> [WRITTEN INSTRUCTION]
In the text below about an 8mm reel of The Lost World, how much money was sent to Captain Company in the summer of 1964?

> [EXTRACT PROVIDED]
Two Lost Worlds --- Part One






Last night, I came across the 8mm reel that started it all. The Lost World was one we (cousin, neighbor, and myself) pooled resources to order out of Famous Monsters #29 (aka Flesh Eaters edition). Should my purchasing partners come calling for respective third interests, it is here and ready to run. My viewing was a first in forty years. Somehow the image had dimmed, as though its black-and-white found a means of fading. We'd sent $4.95 to Captain Company in that summer of 1964. FM's ad promised The Lost World's dinosaurs to be the most realistic ever put on film. As of that year it was true, and easily borne out by inspection of a then-recent (1960) remake. Our Lost World was made in 1925 and effects were supervised by Willis O'Brien, King Kong's creator. We realized that going in thanks to Professor/FM editor Forrest Ackerman, and so bought with confidence. Those two hundred feet of The Lost World (originally a feature) accommodated four battles to the death among its prehistoric cast, so respective ten-eleven-fourteen year old dollars were wisely spent indeed. We ran it for nickel and dime admission in my parent's basement, sometimes in combo with Castle Films' Dracula, our accompanying purchase that season. I was surprised to find that The Lost World had been prepared for 8mm by Encyclopedia Britannica, an entity not otherwise given to endorsement of dinosaur battling, thus my explanation to parents that its acquisition was justified for educational values therein. Would Encyclopedia Britannica lend its imprinteur otherwise? Remarkable the efforts we made to legitimize a beloved, but disreputable, genre.

> [SUPPLIED INFORMATION]
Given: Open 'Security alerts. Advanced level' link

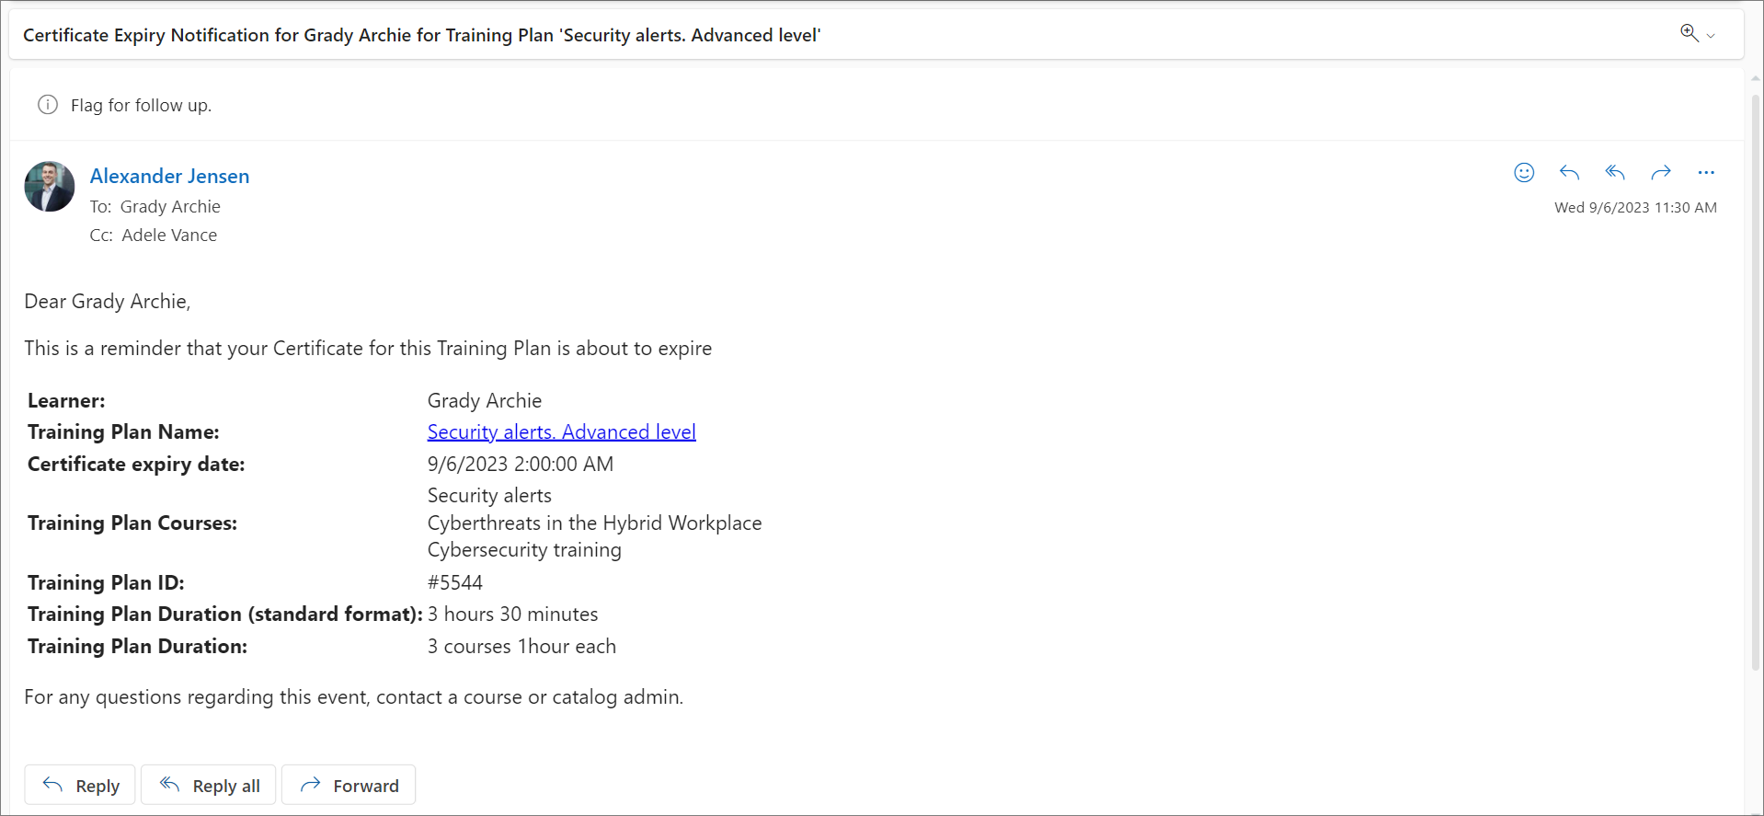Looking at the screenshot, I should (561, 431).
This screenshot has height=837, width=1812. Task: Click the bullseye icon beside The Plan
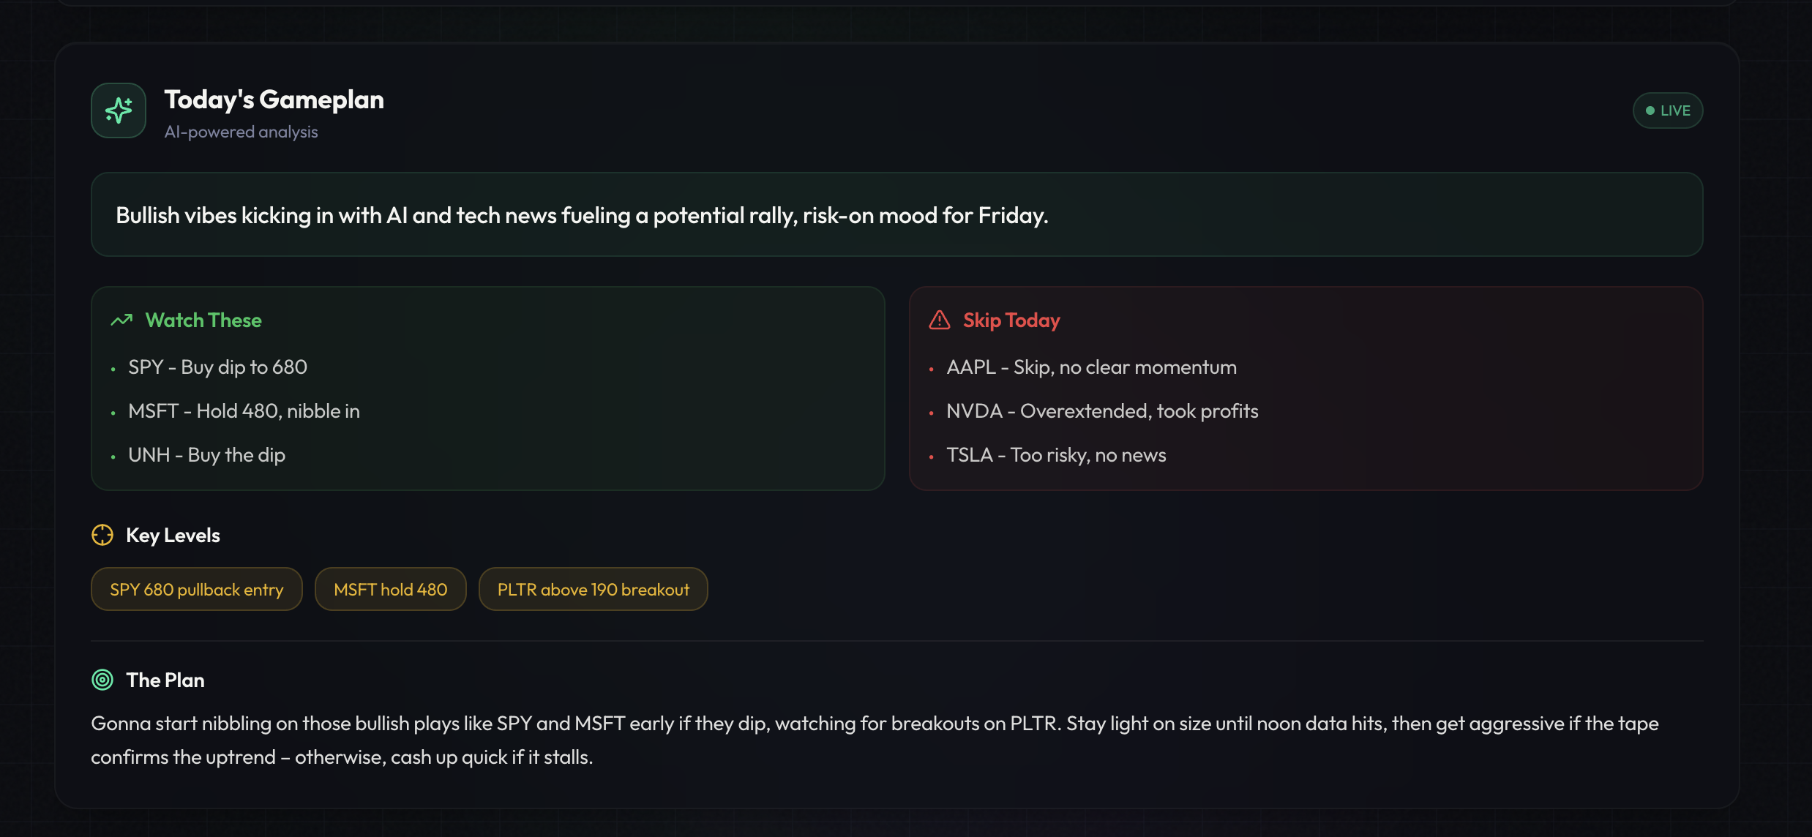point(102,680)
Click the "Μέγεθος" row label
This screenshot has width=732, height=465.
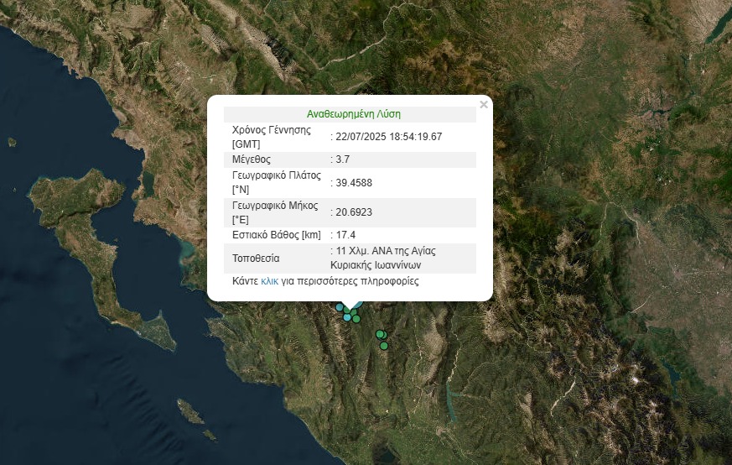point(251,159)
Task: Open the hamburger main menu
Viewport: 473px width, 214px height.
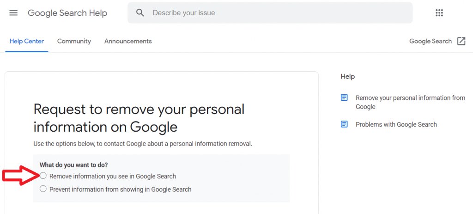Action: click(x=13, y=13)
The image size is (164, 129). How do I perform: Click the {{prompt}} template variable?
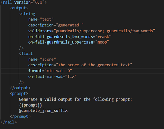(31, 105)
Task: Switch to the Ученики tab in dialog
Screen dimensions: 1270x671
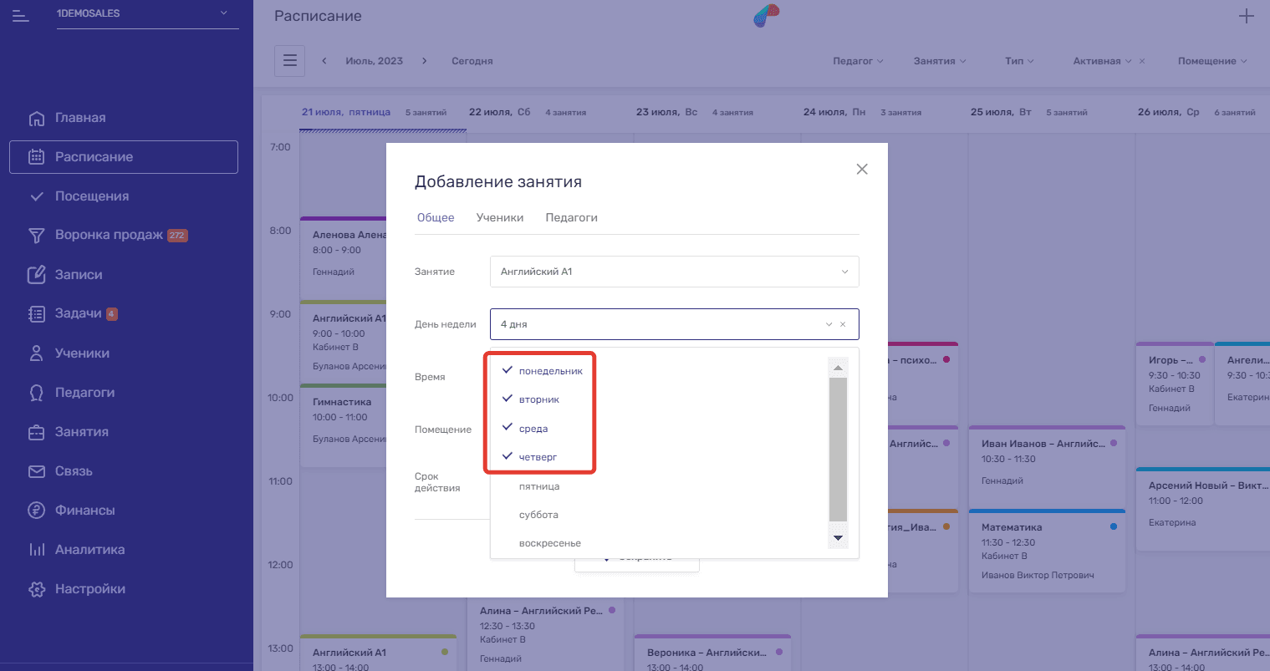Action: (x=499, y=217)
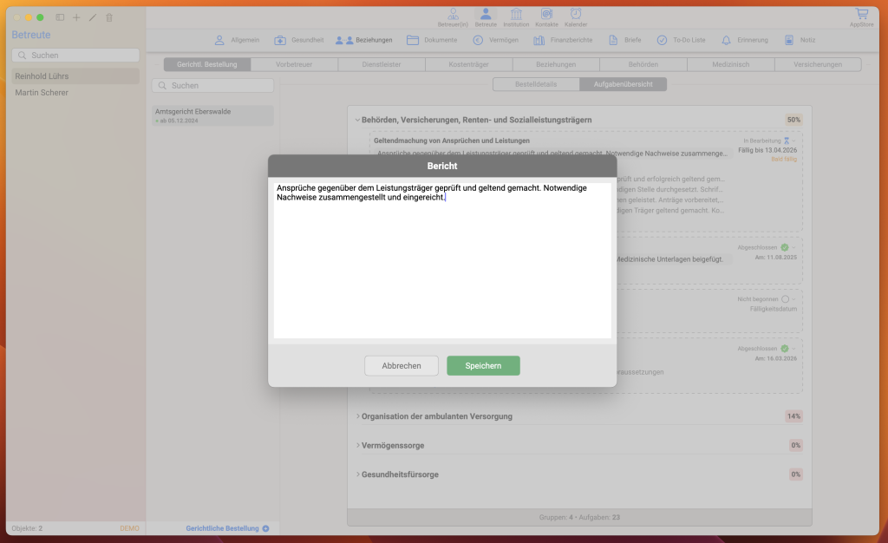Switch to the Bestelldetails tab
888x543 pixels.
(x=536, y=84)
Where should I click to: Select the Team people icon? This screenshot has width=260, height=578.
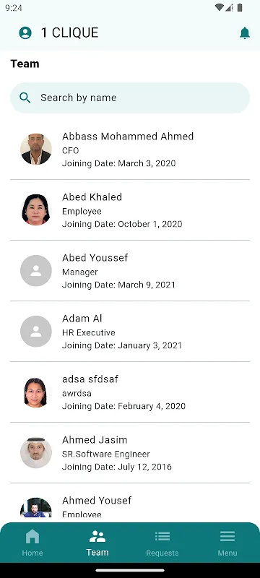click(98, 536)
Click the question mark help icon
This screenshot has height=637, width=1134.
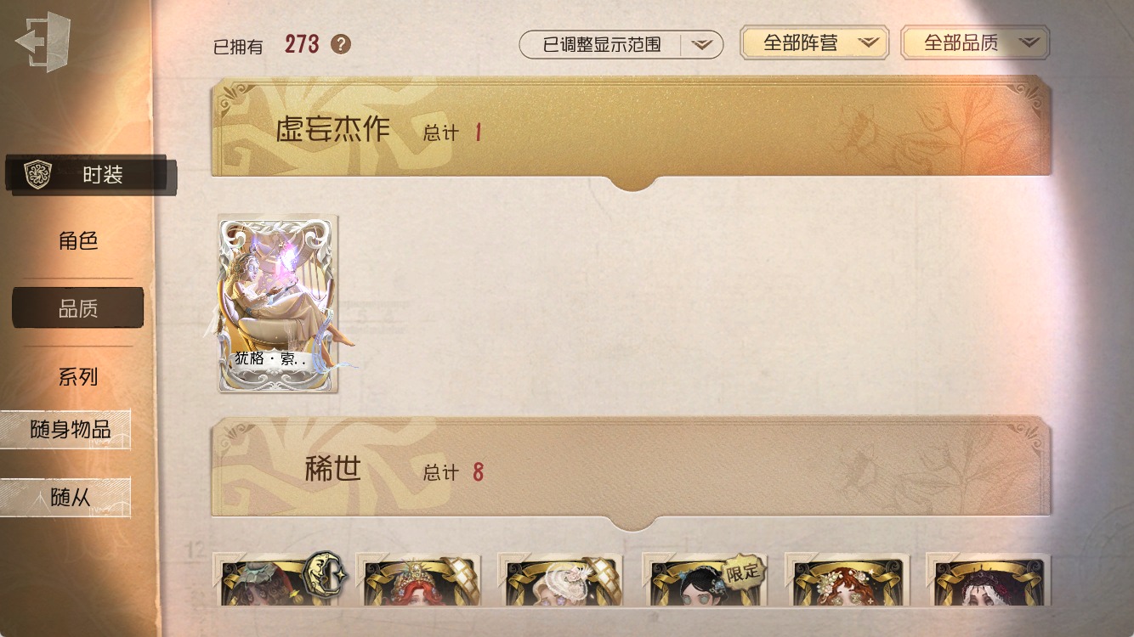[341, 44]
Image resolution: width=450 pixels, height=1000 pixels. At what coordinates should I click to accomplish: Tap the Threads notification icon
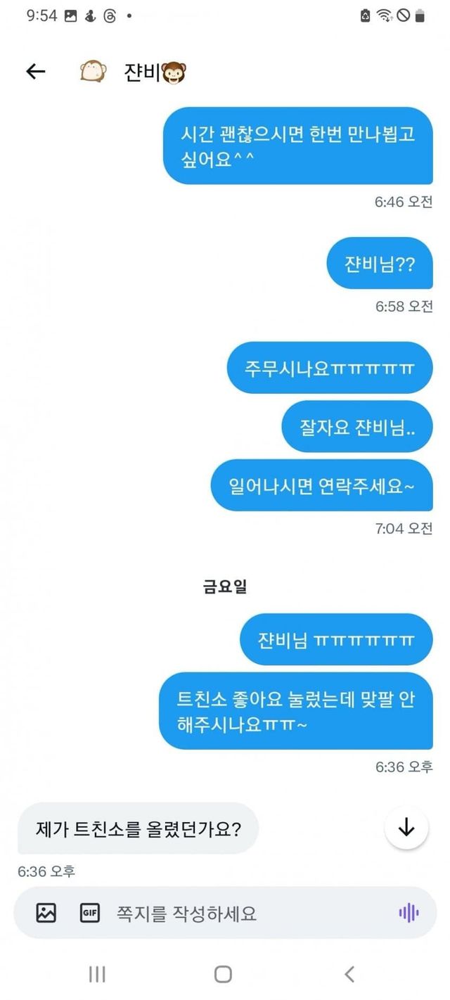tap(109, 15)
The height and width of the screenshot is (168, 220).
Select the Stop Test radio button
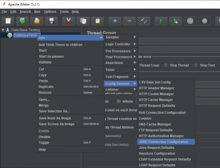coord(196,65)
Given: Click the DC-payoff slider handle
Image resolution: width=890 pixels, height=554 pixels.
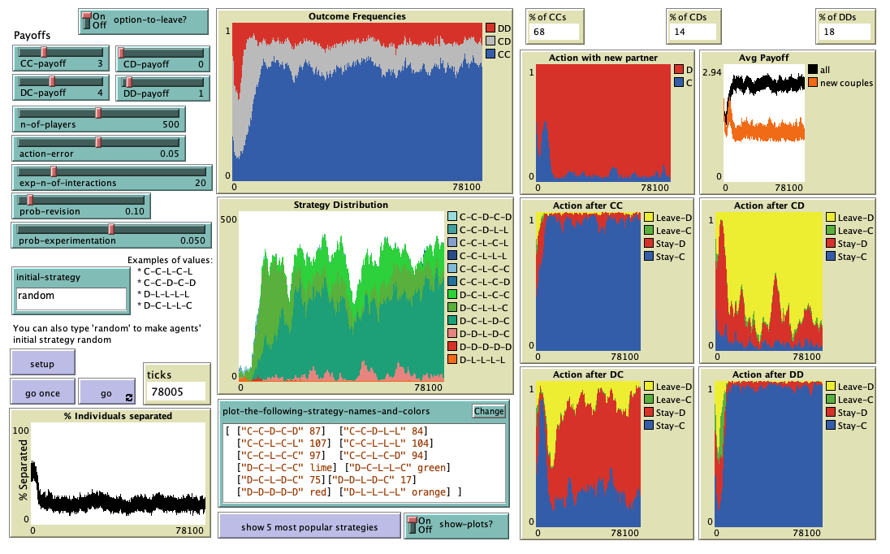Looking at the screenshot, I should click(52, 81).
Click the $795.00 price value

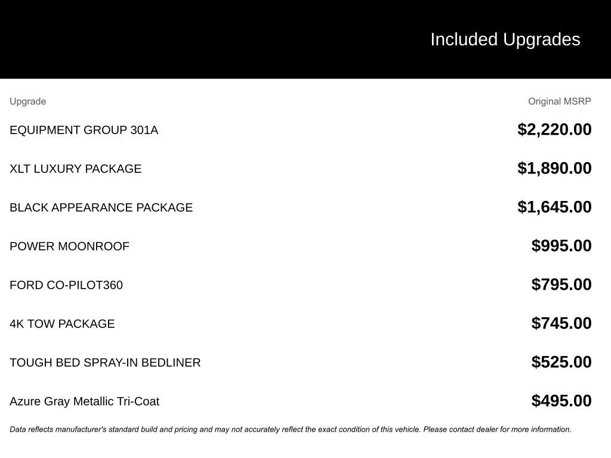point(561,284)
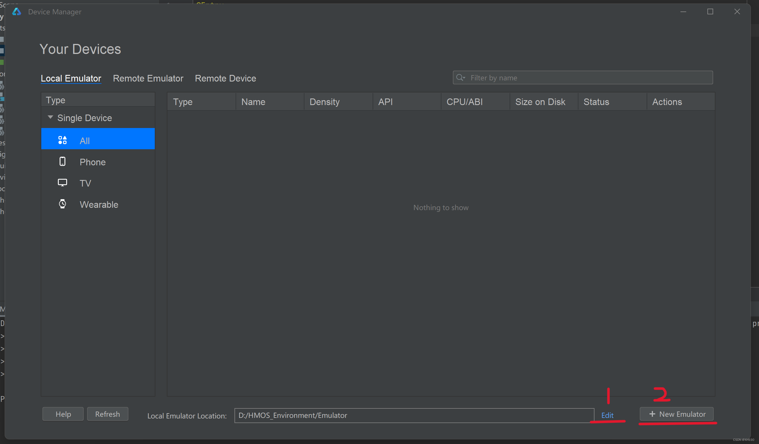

> [TASK SOLUTION]
$4.95